--- EXERCISE INPUTS ---

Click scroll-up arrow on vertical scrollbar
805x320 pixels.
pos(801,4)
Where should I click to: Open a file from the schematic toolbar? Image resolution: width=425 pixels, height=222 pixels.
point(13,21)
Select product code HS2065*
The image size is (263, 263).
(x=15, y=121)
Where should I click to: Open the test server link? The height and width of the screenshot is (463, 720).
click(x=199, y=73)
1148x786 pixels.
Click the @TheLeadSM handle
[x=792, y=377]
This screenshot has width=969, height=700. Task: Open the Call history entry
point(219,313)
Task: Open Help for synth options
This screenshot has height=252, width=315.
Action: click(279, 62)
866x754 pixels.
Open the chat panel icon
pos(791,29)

---
--- EXERCISE INPUTS ---

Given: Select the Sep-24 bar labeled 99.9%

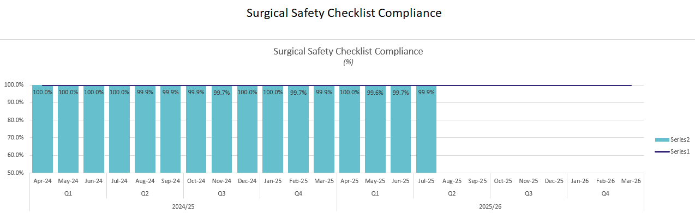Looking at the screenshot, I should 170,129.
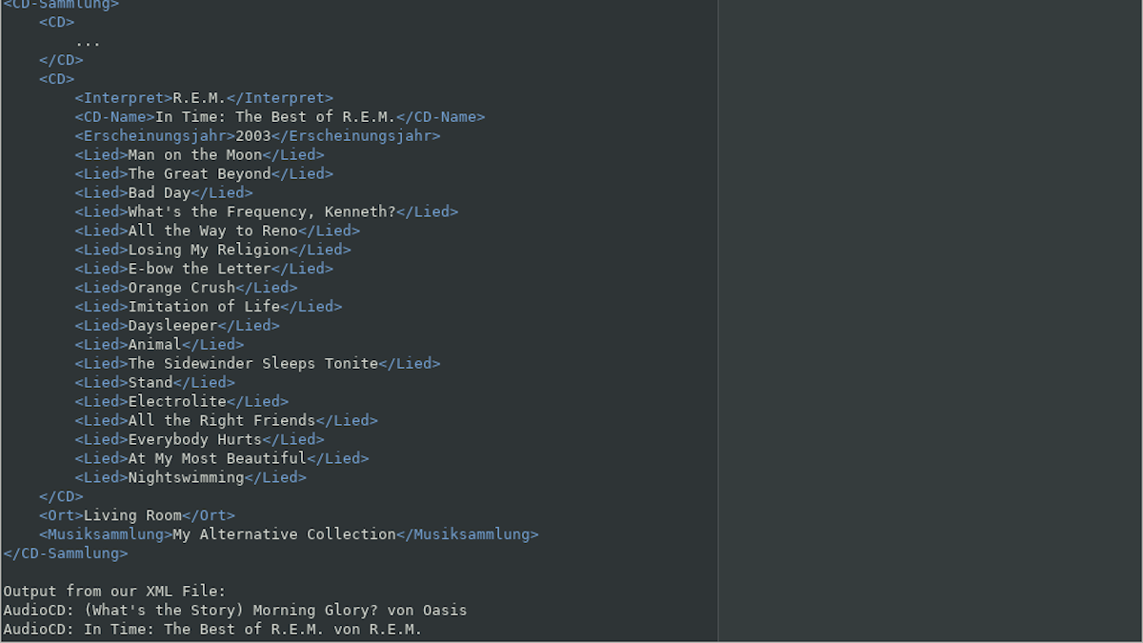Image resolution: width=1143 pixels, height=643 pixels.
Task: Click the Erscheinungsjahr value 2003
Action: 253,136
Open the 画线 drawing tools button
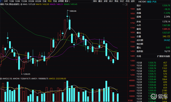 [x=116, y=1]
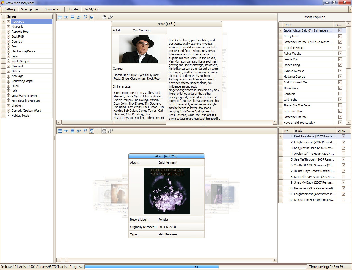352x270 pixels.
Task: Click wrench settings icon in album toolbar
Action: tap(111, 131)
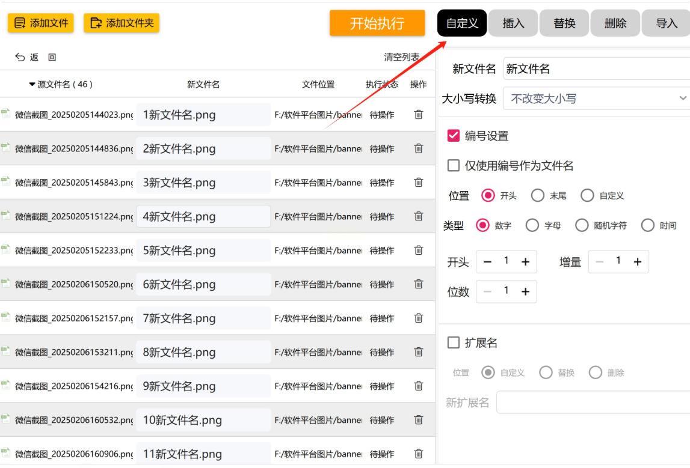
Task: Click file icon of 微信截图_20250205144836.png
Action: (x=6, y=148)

---

### INSTRUCTIONS TO FOLLOW
Retype the lines that run from the one containing "Where should I click to: Open a" through the one containing "click(x=199, y=73)", keeping both of those lines. Reproduce them without any change.

### COMPLETE RESPONSE
Where should I click to: Open a file from the schematic toolbar? Image resolution: width=425 pixels, height=222 pixels.
point(13,21)
Select product code HS2065*
The image size is (263, 263).
(x=15, y=121)
Where should I click to: Open the test server link? The height and width of the screenshot is (463, 720).
click(x=199, y=73)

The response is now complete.